# [WORK REQUEST]
Lines from the one containing "This screenshot has height=840, width=1456." to the end of the records, both ends included and exactly as written, are the whole answer, and no pictures go in it.

# [EXERCISE INPUTS]
━━━━━━━━━━━━━━━━━━━━

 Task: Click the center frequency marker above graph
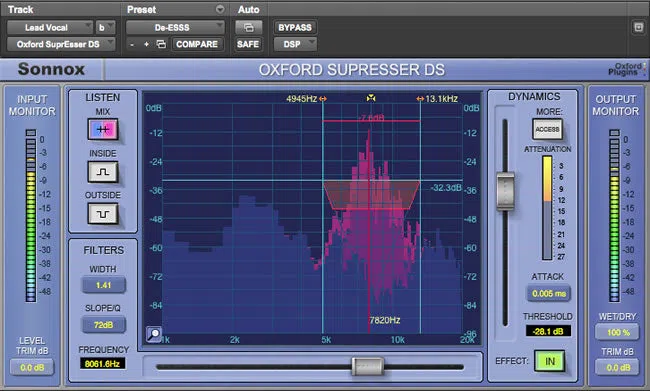pyautogui.click(x=371, y=98)
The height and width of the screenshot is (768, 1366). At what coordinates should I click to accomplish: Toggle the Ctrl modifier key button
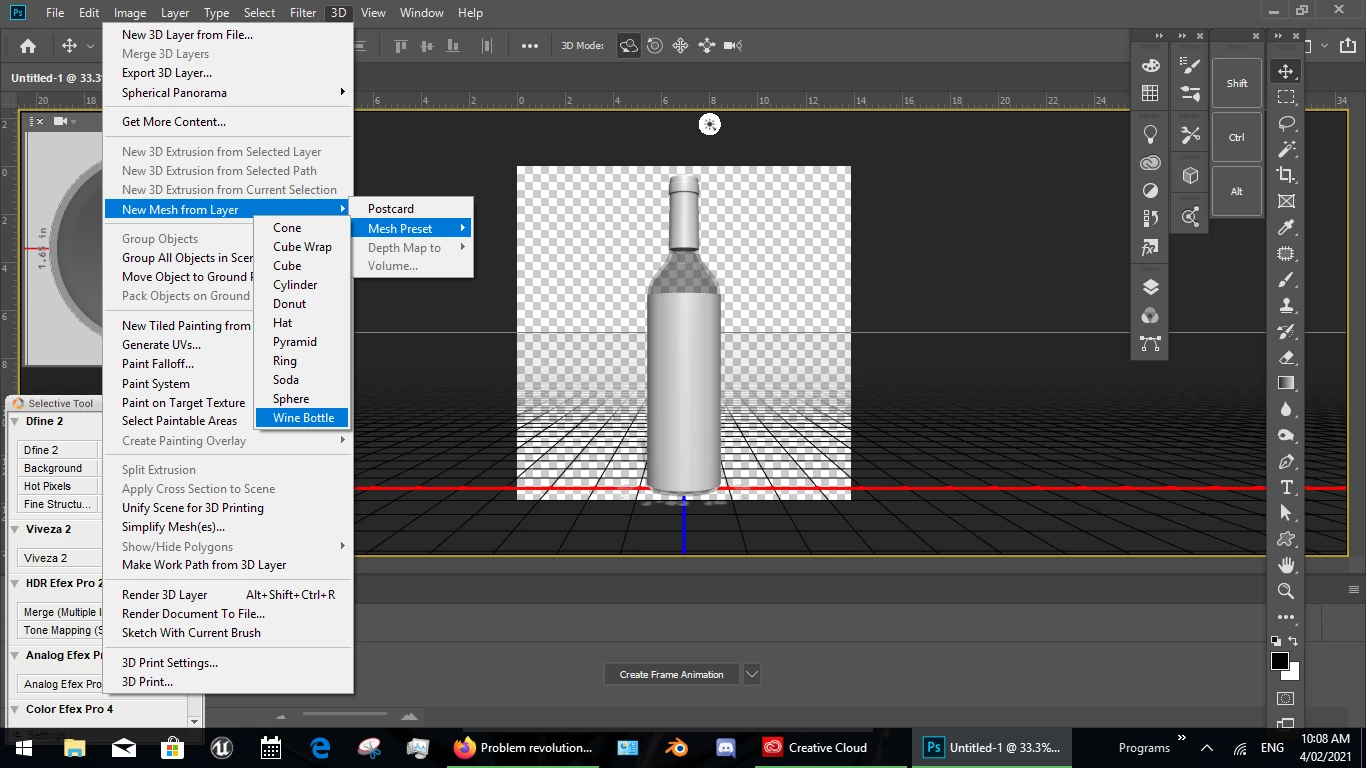(1237, 137)
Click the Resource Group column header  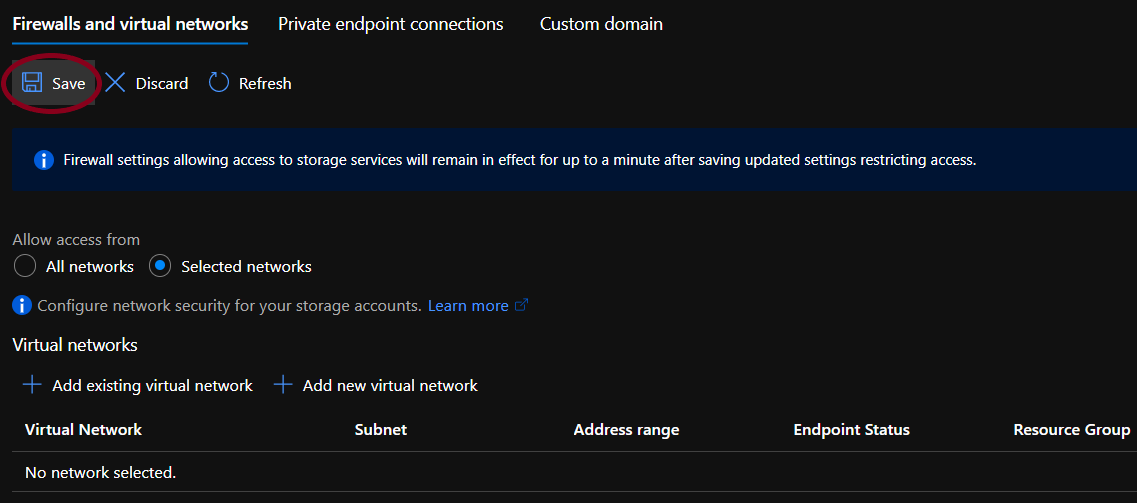click(1071, 430)
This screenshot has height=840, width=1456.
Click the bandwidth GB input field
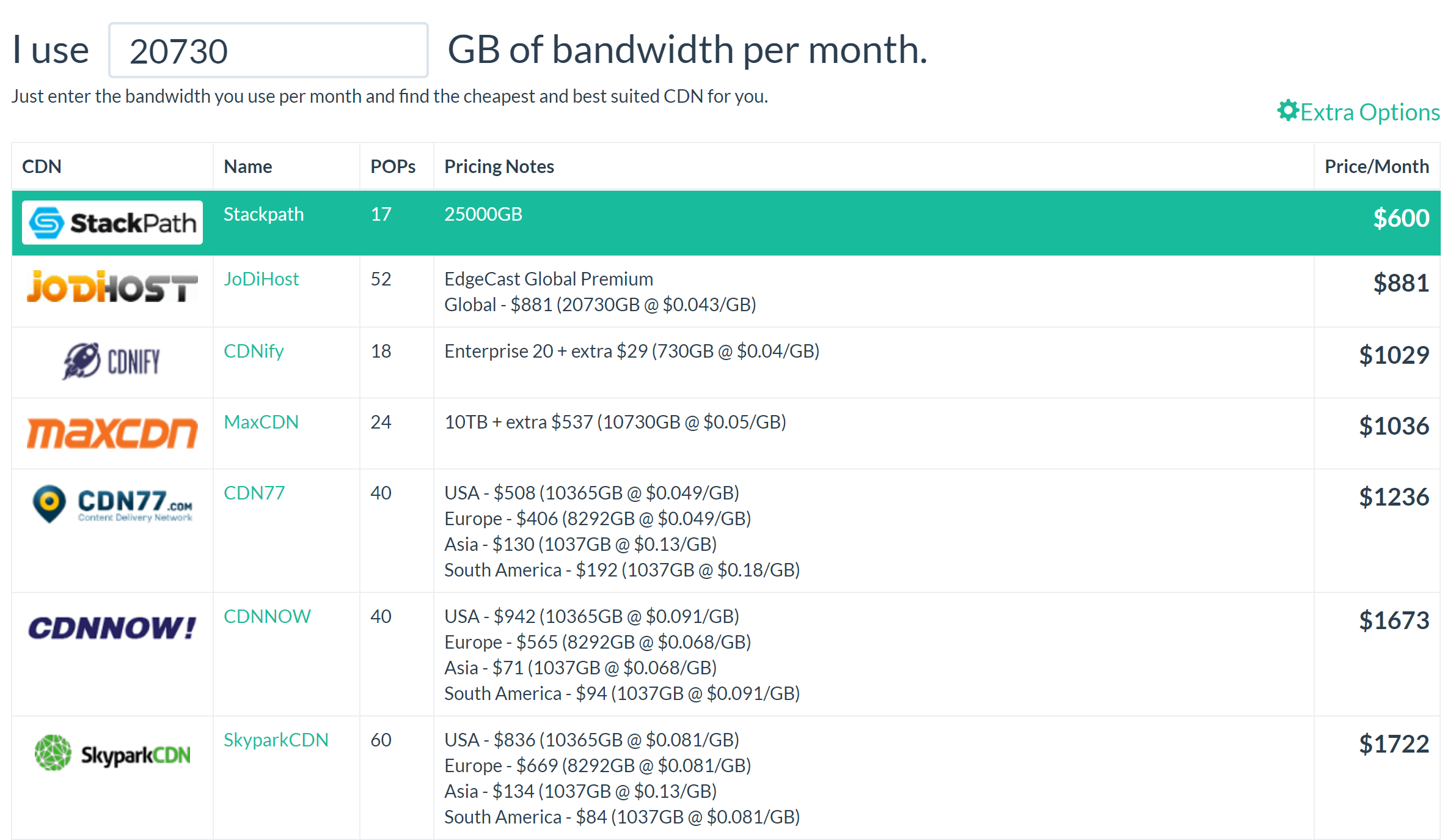tap(268, 51)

━━━━━━━━━━━━━━━━━━━━

# [TASK RESPONSE]
This screenshot has height=840, width=1456.
Click the bandwidth GB input field
tap(268, 51)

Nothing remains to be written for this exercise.